Although optical networking companies are losing ZTE business, demand for optical networking gear is not expected to go down. Customers are expected to turn to Huawei and Nokia for optical products due to unavailability of the cutting edge technology at ZTE going forward. As Nokia and Huawei are going to pick up pace, especially in the 100G+ market, component suppliers’ sales will shift towards Huawei and Nokia.
Note that optical network component providers including, among others, Lumentum, Oclaro and Finisar already supply components to Huawei and Nokia. The reduction in revenue from ZTE will be offset by additional demand coming from Huawei and Nokia.
Optical networking component margins will come under pressure.
ZTE’s exit from the American business means a shift of pricing power towards equipment manufacturers including Huawei and Nokia. They will be able to charge more due to additional demand and pay less to the component suppliers. In short, margins of network component suppliers are expected to come under pressure going forward.
Consolidation may come into play.
As price power shifts towards network gear providers, a consolidation on the component side is imminent. Lumentum has already agreed to a deal with Oclaro. Other component providers may follow suit in order to maintain the pricing power in the industry.Â
Other network gear manufacturers and related suppliers are expected to benefit.
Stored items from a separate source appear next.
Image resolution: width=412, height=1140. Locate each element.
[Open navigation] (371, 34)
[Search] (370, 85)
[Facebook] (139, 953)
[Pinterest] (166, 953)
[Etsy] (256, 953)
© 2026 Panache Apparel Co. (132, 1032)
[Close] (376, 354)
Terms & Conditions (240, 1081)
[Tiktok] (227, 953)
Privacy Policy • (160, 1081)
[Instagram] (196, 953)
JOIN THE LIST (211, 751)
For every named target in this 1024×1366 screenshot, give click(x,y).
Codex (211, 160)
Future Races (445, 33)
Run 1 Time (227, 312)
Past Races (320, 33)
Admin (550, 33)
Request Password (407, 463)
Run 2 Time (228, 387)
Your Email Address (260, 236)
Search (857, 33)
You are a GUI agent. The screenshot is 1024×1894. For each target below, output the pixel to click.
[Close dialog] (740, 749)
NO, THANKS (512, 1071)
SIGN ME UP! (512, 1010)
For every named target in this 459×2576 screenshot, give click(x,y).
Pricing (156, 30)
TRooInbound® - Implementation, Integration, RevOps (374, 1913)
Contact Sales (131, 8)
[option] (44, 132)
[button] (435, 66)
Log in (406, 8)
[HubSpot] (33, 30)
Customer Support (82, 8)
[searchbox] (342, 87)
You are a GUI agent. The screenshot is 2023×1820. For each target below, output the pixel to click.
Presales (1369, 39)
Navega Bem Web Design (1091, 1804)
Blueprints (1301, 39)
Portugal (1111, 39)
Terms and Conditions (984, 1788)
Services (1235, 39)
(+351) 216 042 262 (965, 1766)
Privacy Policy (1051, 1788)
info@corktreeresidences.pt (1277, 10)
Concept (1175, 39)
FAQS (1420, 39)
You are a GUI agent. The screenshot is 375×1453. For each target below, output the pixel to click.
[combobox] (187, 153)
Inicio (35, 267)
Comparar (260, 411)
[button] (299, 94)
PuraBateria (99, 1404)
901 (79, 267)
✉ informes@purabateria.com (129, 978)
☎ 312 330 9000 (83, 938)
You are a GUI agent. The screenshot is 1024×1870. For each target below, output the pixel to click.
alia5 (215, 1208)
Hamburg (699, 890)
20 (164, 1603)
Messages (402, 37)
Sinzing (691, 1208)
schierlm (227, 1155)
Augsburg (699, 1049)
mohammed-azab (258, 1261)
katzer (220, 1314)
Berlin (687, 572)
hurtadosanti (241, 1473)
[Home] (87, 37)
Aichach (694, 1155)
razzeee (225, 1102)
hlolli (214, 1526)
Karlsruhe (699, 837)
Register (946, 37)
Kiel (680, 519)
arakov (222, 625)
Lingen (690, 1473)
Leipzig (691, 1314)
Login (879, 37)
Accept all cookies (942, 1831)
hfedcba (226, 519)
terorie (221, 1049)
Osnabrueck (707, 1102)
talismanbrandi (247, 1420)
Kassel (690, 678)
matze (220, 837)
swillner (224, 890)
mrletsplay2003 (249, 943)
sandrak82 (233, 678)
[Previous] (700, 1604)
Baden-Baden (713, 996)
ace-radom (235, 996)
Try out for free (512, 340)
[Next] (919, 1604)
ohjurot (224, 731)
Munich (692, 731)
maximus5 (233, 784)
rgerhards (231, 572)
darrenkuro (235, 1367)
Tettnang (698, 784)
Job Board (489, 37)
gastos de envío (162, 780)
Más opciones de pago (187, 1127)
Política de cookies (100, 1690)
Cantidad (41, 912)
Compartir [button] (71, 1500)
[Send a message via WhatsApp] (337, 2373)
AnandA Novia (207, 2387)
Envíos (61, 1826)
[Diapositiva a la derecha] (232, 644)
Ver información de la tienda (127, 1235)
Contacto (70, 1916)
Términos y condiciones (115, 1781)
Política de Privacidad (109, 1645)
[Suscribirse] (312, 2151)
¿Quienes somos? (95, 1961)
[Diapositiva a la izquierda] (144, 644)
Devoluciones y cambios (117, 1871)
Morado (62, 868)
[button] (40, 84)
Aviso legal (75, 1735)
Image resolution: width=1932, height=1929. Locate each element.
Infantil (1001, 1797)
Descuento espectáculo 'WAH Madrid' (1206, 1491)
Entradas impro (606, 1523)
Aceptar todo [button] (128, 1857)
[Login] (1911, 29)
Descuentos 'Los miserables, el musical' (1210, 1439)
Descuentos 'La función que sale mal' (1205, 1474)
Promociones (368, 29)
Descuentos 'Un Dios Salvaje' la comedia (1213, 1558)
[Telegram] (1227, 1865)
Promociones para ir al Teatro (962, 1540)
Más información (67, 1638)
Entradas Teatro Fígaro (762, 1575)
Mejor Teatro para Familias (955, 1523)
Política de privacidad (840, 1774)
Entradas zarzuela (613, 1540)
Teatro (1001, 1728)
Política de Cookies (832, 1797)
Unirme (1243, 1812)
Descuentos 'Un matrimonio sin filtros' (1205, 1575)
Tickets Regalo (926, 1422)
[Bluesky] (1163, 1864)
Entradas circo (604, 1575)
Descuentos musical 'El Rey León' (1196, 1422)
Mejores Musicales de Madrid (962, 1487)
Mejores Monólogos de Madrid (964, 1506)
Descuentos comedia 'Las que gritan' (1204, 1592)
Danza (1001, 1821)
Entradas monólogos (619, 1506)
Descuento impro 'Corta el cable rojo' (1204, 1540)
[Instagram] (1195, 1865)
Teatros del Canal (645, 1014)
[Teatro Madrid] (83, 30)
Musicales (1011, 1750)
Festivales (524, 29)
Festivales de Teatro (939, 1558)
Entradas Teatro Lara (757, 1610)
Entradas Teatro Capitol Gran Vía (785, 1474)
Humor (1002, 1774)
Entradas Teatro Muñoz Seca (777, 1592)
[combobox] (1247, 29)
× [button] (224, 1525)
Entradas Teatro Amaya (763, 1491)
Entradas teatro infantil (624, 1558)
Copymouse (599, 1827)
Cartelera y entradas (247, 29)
Although the ban on ZTE is bad news for optical networking component suppliers in general, most of the negative effect will be offset by rising demand from other suppliers. Nonetheless, margins will come under pressure. Due to the recent sell-off, component suppliers with exposure to Huawei and Nokia are looking attractive amid potential business coming from Huawei and Nokia.
The sell off of optical companies is overdone because demand isn’t affected due to ZTE’s ban. However, margin pressure will come into play to affect network component providers negatively. Consolidation in the industry might be needed to offset the pricing power imbalance.
Disclosure: I have no positions in any stocks mentioned and no plans to initiate any positions within the next 72 hours.